Sister Ida confirms a waiting list topping one hundred names. “Some parents camp outside at dawn hoping for a seat,” she said. Administrators have petitioned for prefabricated annexes and extra credentialled aides trained in autism care, dyslexia screening and life-skills coaching.
Teachers and families react
Florence, mother of a nine-year-old with speech delays, called the minister’s visit “an encouraging sign that our children count”. She saves part of her tailoring income to fund transport but worries about next year’s fees if subsidies do not rise.
Teacher Thierry Mavoungou, who shifted from mainstream primary education to Case Dominique, finds the work demanding yet rewarding. “When a child writes his name for the first time at twelve, you remember it for life,” he shared, while adjusting tactile letters glued to a board.

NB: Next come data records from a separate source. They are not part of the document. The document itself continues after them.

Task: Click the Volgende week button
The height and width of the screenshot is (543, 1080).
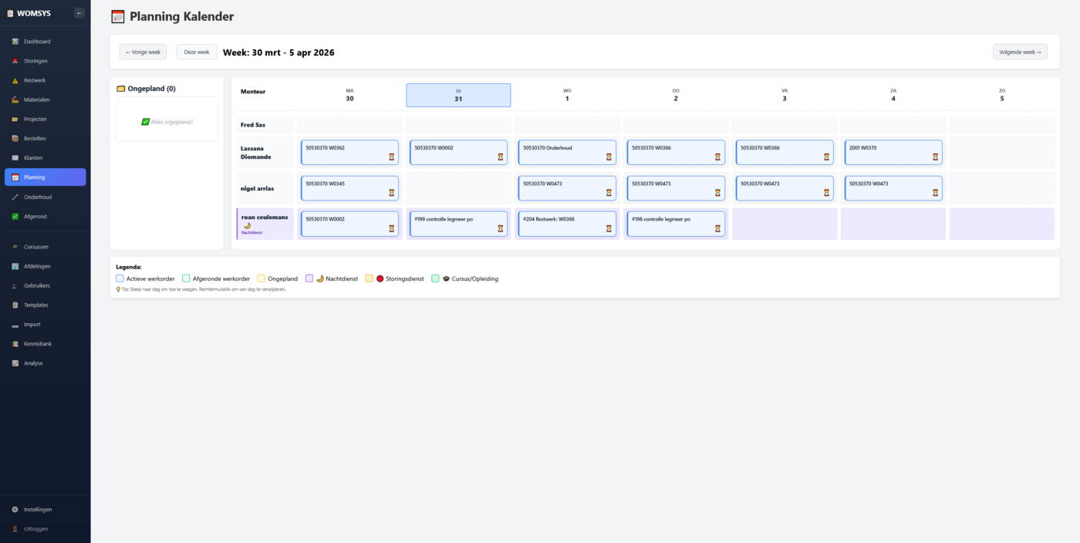Action: (x=1020, y=52)
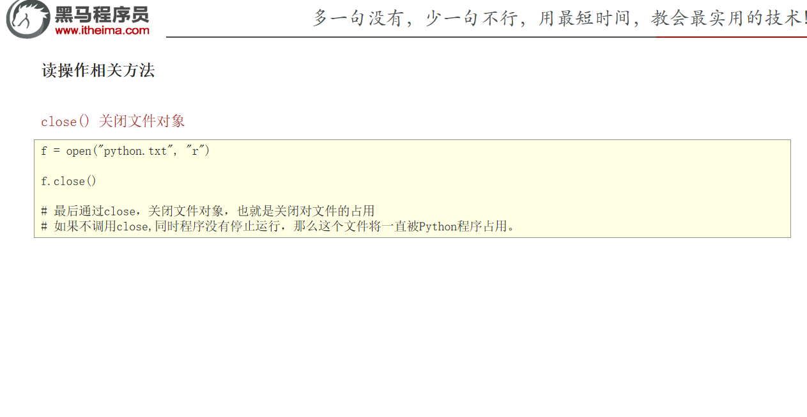Image resolution: width=807 pixels, height=417 pixels.
Task: Click "python.txt" filename in the code
Action: (135, 151)
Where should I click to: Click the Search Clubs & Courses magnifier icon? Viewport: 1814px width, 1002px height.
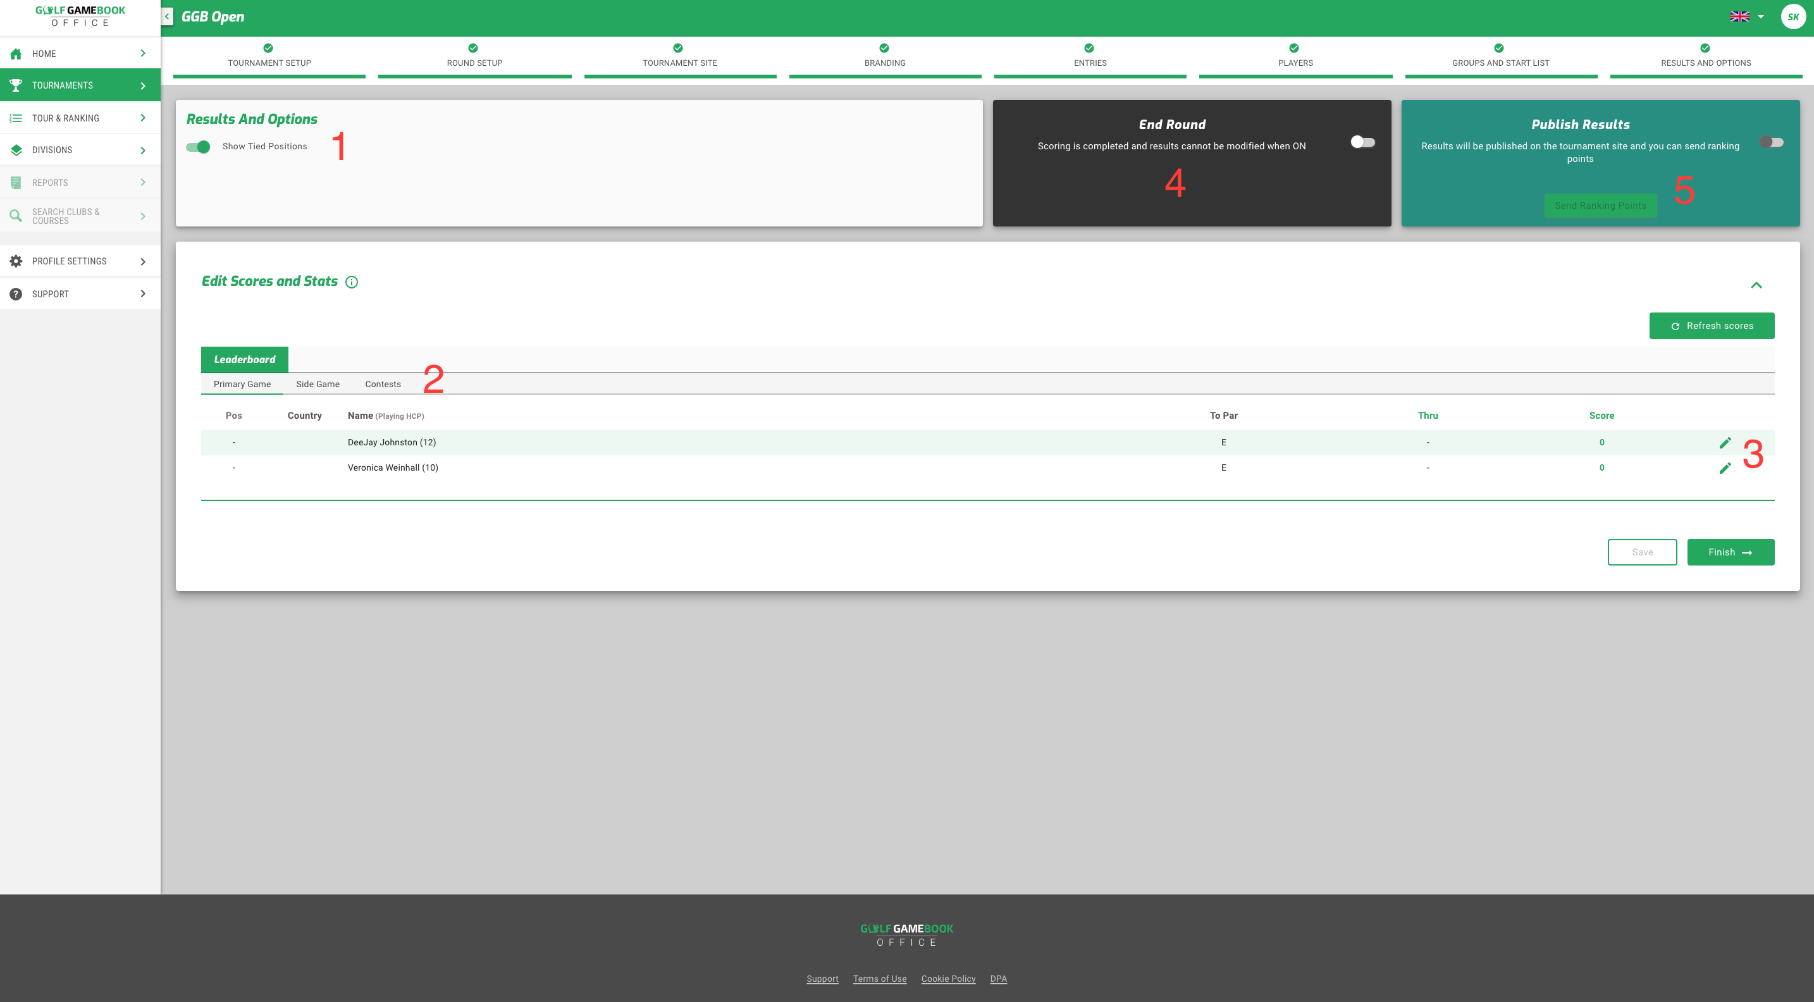click(x=15, y=215)
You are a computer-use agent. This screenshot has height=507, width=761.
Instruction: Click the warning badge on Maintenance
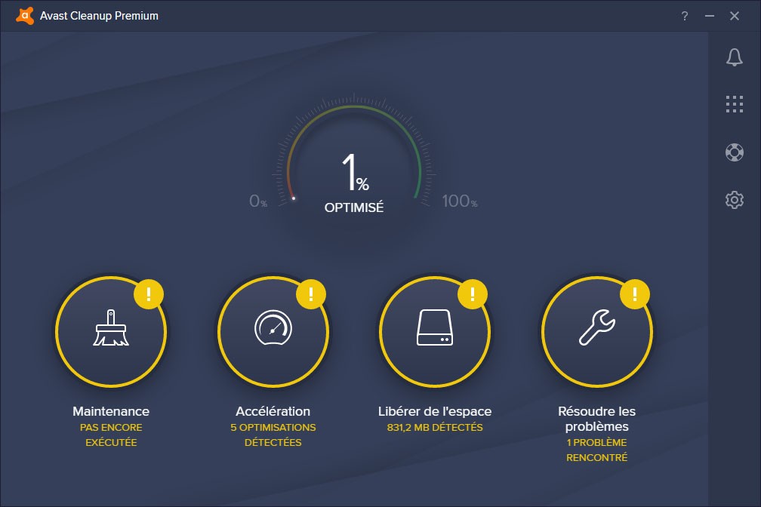click(x=149, y=293)
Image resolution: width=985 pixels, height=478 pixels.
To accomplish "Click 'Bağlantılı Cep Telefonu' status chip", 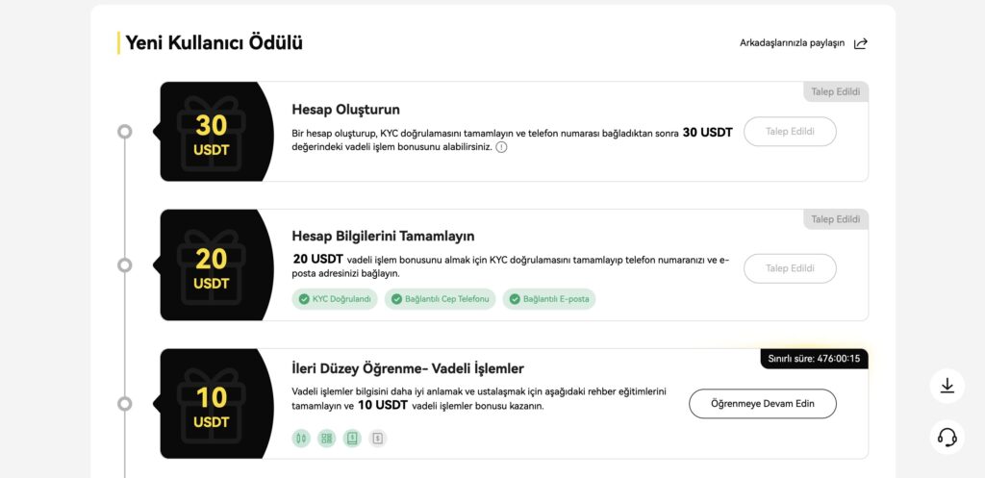I will coord(441,300).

Next steps for 2025-2026 learning drive
According to ministry planners, the coming weeks will focus on updating learner registries and aligning informal curricula with the national competence framework, ensuring smooth transition to formal schools or vocational pathways.
Monitoring teams will collect data on attendance, learning gains and psycho-social support. The information, officials say, will guide budget decisions in the 2026-2027 finance bill, with priority given to hiring specialised educators and refurbishing multipurpose halls in dense urban districts.
Civil-society partners such as the Congolese Red Cross and parish groups plan literacy contests and health-awareness talks within the centres. The dual approach—academic and social—aims to boost retention and community ownership, reducing dropout cycles that often mirror economic hardship.
Minister Mouthou urged local businesses to sponsor evening electricity, internet bundles and nutritional snacks. “Investment in non-formal spaces is investment in national productivity,” he argued, highlighting that literate adults better navigate markets, taxes and digital services.
Call to lifelong learning
Radio announcements running this week invite citizens of any age to register. They underscore that certificates earned in the programme can unlock apprenticeships in tailoring, carpentry and agri-processing, fields prioritised in Congo’s economic diversification roadmap.
As chalk dust settled after the opening bell, a quiet determination filled the classrooms. The journey will be long, instructors admit, yet the reopened doors symbolise a broader societal choice: no learner left behind, whether in childhood, adolescence or the wide horizon of adulthood.